## Exercise input
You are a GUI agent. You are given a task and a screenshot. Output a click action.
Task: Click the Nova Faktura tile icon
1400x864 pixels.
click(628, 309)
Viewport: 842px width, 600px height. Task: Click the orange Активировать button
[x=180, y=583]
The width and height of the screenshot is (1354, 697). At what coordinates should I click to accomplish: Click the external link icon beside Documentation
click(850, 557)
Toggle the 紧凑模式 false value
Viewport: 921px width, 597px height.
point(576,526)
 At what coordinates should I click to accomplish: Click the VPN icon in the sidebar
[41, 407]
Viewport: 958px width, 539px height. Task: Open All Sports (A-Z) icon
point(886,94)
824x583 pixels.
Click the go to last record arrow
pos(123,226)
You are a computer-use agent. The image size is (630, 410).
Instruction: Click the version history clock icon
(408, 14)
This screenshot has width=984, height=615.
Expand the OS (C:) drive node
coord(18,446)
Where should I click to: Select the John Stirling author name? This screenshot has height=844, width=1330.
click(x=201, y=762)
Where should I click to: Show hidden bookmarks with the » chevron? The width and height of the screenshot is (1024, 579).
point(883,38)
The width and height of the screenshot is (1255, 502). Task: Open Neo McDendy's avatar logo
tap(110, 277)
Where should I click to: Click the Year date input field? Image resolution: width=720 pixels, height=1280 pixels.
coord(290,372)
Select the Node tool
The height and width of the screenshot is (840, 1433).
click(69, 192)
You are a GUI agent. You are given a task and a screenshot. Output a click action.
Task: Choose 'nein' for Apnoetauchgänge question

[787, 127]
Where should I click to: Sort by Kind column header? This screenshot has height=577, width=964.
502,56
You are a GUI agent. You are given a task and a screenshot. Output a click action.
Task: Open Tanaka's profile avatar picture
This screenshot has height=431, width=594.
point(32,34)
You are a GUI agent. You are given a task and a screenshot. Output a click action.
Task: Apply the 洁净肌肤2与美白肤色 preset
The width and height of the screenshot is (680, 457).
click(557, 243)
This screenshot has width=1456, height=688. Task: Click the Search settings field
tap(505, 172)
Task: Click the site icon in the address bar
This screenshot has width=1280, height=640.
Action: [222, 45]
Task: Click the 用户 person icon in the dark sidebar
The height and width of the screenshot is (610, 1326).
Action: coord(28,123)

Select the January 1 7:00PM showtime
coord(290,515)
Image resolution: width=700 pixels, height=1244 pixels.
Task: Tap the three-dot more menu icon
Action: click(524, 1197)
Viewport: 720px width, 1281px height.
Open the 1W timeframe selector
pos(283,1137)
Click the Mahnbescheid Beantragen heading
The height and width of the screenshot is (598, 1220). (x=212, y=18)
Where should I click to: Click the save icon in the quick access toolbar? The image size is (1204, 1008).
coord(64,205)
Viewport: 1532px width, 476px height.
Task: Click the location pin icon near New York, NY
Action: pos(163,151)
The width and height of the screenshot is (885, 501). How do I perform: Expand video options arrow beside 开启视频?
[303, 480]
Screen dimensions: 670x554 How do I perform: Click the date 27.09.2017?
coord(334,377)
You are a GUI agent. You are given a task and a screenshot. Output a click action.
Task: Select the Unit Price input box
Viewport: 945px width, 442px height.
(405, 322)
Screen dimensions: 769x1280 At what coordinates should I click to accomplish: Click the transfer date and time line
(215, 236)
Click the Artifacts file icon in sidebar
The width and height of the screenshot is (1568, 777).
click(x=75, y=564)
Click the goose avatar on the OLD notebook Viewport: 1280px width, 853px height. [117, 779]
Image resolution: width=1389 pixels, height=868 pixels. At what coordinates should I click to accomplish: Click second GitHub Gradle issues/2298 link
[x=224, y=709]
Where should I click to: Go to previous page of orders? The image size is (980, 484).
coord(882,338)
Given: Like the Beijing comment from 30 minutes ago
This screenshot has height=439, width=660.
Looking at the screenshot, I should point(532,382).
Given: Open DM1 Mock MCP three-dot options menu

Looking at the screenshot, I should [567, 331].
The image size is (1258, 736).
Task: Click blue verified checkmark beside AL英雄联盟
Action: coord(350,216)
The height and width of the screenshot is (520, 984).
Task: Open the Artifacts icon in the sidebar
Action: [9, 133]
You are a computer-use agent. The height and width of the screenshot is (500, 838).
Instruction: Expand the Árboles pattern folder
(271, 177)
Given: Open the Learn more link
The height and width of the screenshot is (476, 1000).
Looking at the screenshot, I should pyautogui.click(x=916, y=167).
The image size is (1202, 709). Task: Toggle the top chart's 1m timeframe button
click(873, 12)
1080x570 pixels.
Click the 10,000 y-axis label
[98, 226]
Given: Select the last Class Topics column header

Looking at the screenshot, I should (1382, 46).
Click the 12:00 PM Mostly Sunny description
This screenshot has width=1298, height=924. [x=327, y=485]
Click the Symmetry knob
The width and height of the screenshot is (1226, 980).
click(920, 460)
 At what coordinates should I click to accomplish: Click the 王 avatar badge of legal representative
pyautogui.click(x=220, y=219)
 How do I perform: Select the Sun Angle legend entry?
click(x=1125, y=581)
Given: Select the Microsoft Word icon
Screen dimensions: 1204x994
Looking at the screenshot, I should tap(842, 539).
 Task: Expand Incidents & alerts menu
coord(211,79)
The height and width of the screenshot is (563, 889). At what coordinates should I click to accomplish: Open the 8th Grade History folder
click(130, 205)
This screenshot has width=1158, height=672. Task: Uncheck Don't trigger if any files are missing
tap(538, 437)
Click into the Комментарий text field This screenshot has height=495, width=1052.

## Task statement
Copy out the rows word for word, from the line containing "Given: Open the Learn more link" through the end of the rows, with both ends included.

## Reply to the task
Given: Open the Learn more link
The height and width of the screenshot is (476, 1000).
Looking at the screenshot, I should pyautogui.click(x=916, y=167).
The image size is (1202, 709). Task: Toggle the top chart's 1m timeframe button
click(873, 12)
1080x570 pixels.
Click the 10,000 y-axis label
[98, 226]
Given: Select the last Class Topics column header

Looking at the screenshot, I should (1382, 46).
Click the 12:00 PM Mostly Sunny description
This screenshot has width=1298, height=924. [x=327, y=485]
Click the Symmetry knob
The width and height of the screenshot is (1226, 980).
click(920, 460)
 At what coordinates should I click to accomplish: Click the 王 avatar badge of legal representative
pyautogui.click(x=220, y=219)
 How do I perform: Select the Sun Angle legend entry?
click(x=1125, y=581)
Given: Select the Microsoft Word icon
Screen dimensions: 1204x994
Looking at the screenshot, I should tap(842, 539).
 Task: Expand Incidents & alerts menu
coord(211,79)
The height and width of the screenshot is (563, 889). At what coordinates should I click to accomplish: Open the 8th Grade History folder
click(130, 205)
This screenshot has width=1158, height=672. Task: Uncheck Don't trigger if any files are missing
tap(538, 437)
Click into the Комментарий text field This screenshot has height=495, width=1052.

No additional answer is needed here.